We want to share with you some of the e-mails that HonestReporting members have sent in. We think these serve as encouraging examples of how to effectively communicate our thoughts to the media.
When contacting the media, it is important to always remain polite and respectful, in order to preserve the integrity of your complaint, and of the HonestReporting campaign. The one area where David Leigh had a legitimate grievance is that some of the letters he received were belligerent and even threatening in tone.
We thank all the HonestReporting members who took the time to write the Guardian, and we regret that space limitations do not allow us to include them all here. There is no doubt that our efforts have succeeded in putting the Guardian on alert. They know they are being watched, and though the same biased reporting may continue, at least they will think twice about what they write.
A new media critique will follow in two days.

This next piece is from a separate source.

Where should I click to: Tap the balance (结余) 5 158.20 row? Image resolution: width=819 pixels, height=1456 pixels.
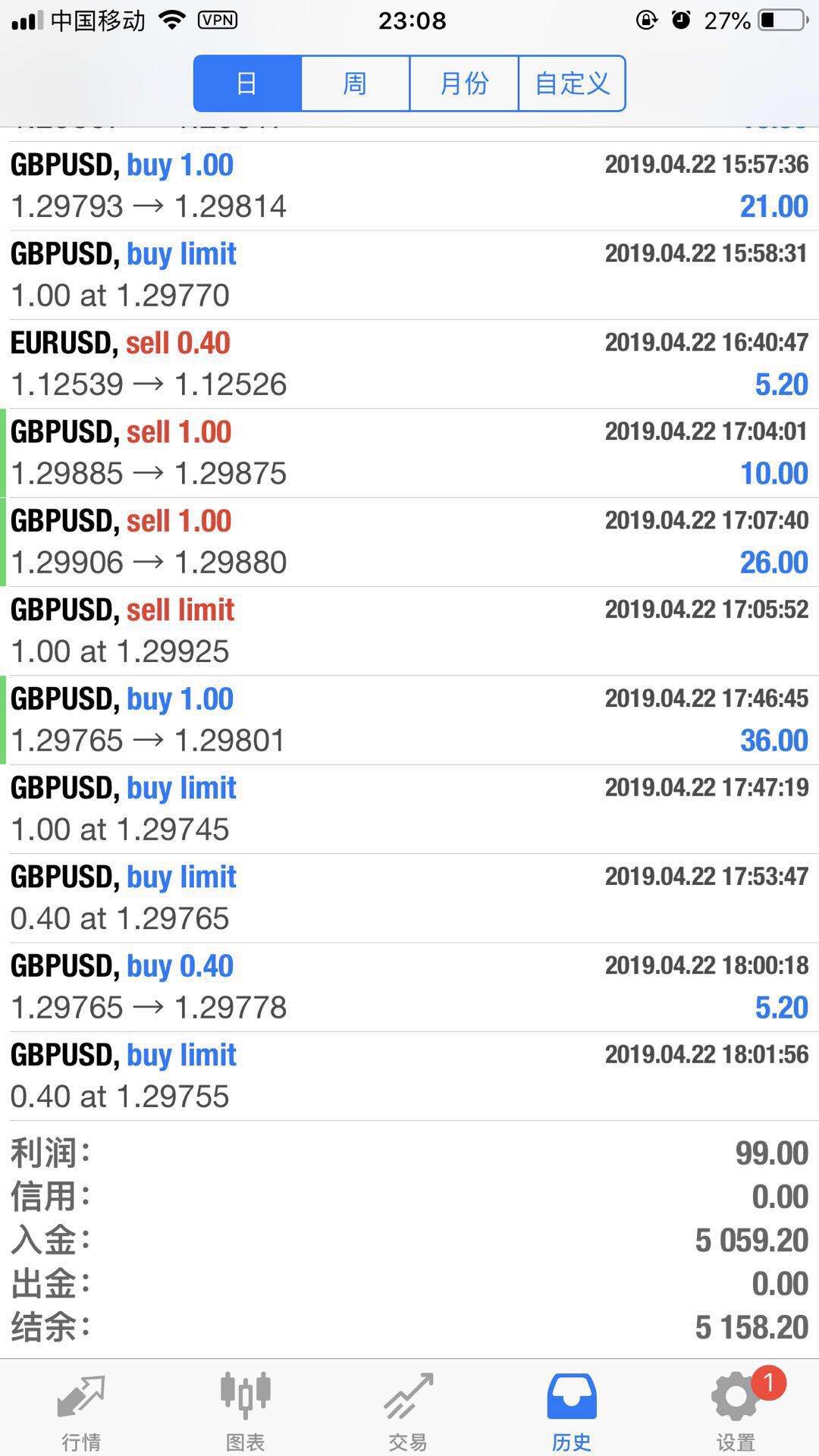point(410,1328)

Thank you for your ongoing involvement in the battle against media bias.
HonestReporting.com
TO THE GUARDIAN:
As a professor of Information Systems, I thank you for providing great material for class discussion.

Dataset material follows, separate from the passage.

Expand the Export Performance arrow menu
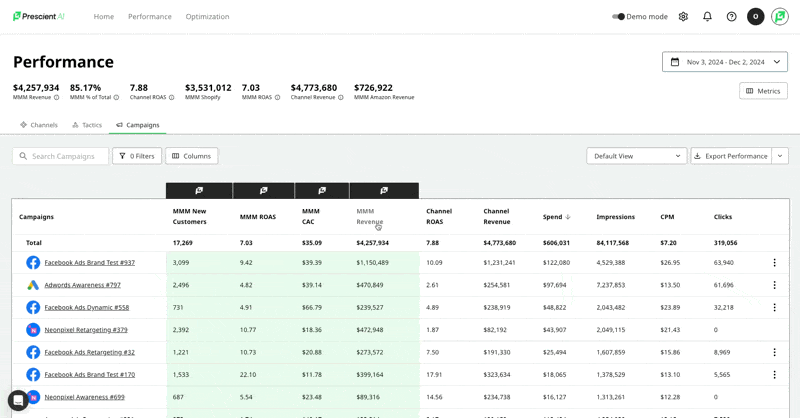Screen dimensions: 800x418 pos(780,156)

As part of the course that I teach at NJIT, we cover the transfer of power from governments, media, and so-called opinion makers, back to the people. This happens thanks to technology such as the Internet.

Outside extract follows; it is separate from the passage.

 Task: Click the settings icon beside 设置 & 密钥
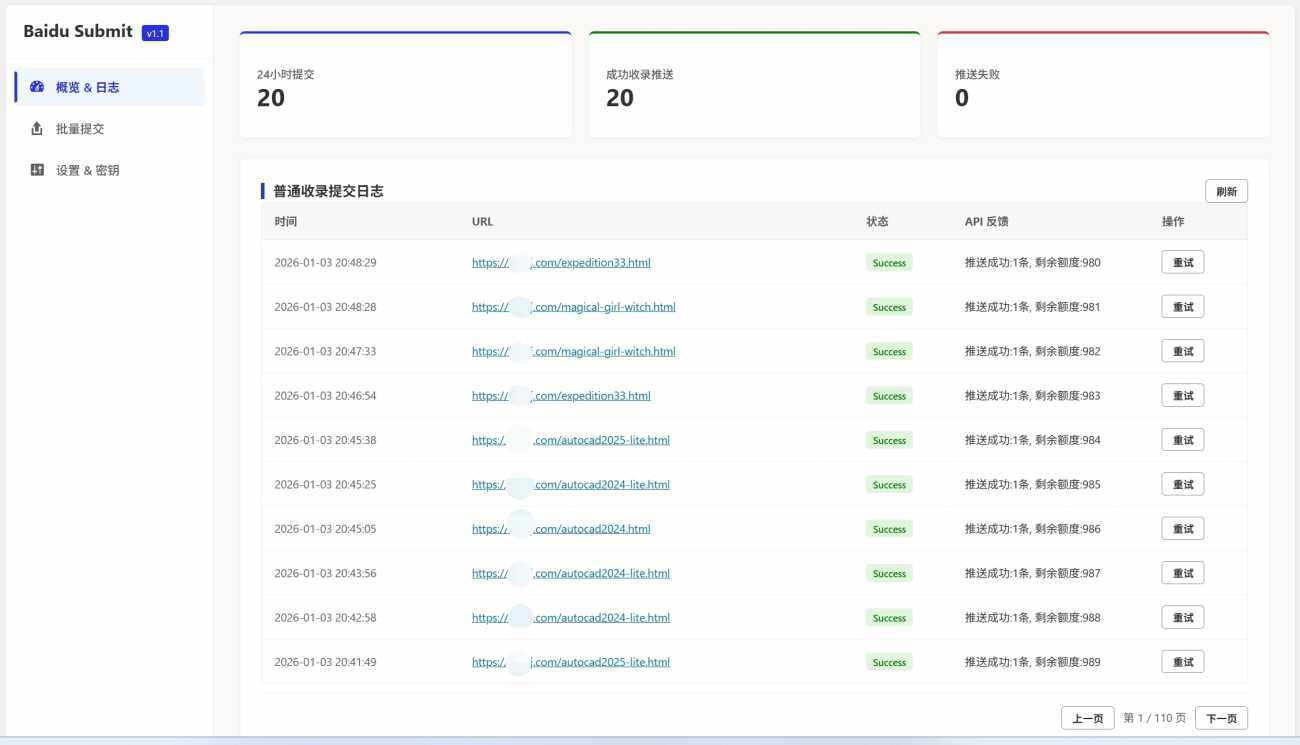tap(37, 170)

Your reporting about Israel, and the number of individuals who responded via e-mail in protest are great material for upcoming classes. To start with, several of your articles provide recent examples of a purposeful disregard to ethics and moral obligations of professionals. Such a Machiavellian example is helping me drive my point home, when speaking to my students about ethics, professional responsibilities, and social responsibilities.
The attention-grabbing responses from thousands of individuals around the world to your version of “journalism” gives me a great example of how individuals in societies can claim back the power they have relinquished (sometimes involuntarily) to what became contemptible institutions.
Professor Eli Rohn, New Jersey
TO THE GUARDIAN:
Your intention to make readers assume that most HonestReporting members are right-wing pro-Israel extremists is not just anti-Israel, it is an erroneous presumption that undercuts your credibility as an objective source of information.
If anything, you should take pride in the ability to acknowledge mistakes. Otherwise, you will develop an agenda, and should that happen, then you cease to be a newspaper, and you begin to be a propaganda machine. While it is your privilege to choose sides in the Middle East spin cycle, you claim to be an objective journal, and therefore, you have been cyber-smacked for violating your trust.
As for your 19th-century view that corresponding en masse with a news organization and its staff is harassment; if you didn’t want reader feedback, why did you go into journalism? Maybe you prefer your readers to be mindless unresponsive puds who believe everything you tell them. But the free press is an interactive application, not just an ideal of politics.
The fact that we responded to you in large droves shows our collective disapproval of your written attacks against the Middle East’s only legitimate democracy, not to mention your defense of the corrupt Palestinian administration — which most Palestinians would rather do away with.
Welcome to grassroots lobbying — internet style.
After you simmer down and consider the qualified arguments made against you, I will look forward to your reply — public or private. But I won’t expect one.
Ysha Harari, Washington, DC
TO THE GUARDIAN:
Your article “Media Manipulators” is really deeply unfair, and represents, in my opinion, misuse of the power a media like the Guardian holds.
I am a member of HonestReporting. That means I’ve read their charter, and I agree with what they are trying to do. HonestReporting is a fair, reasonable and balanced approach to attacking bias in the media. Mr Leigh makes it sound so much more sinister than that!
His attack has no substance — he doesn’t criticize the charter, he criticizes the fact that the Guardian was accused in an organized manner. What’s wrong with that? He doesn’t criticize the definitions, he chooses instead to try to paint a picture of extremism where there isn’t any. The article seems to promote itself as investigative reporting — as if it’s uncovering some sort of secret organization!
I am flabbergasted at this article. I think it’s so way off the mark, that it seriously questions the Guardian’s integrity. We accuse you of printing a biased article and we give you our reasoning and substantiation — and you just dismiss us as extremists. That’s not much better than responding with “Yuk, you smell.” Come on! Respond like adults or don’t respond at all.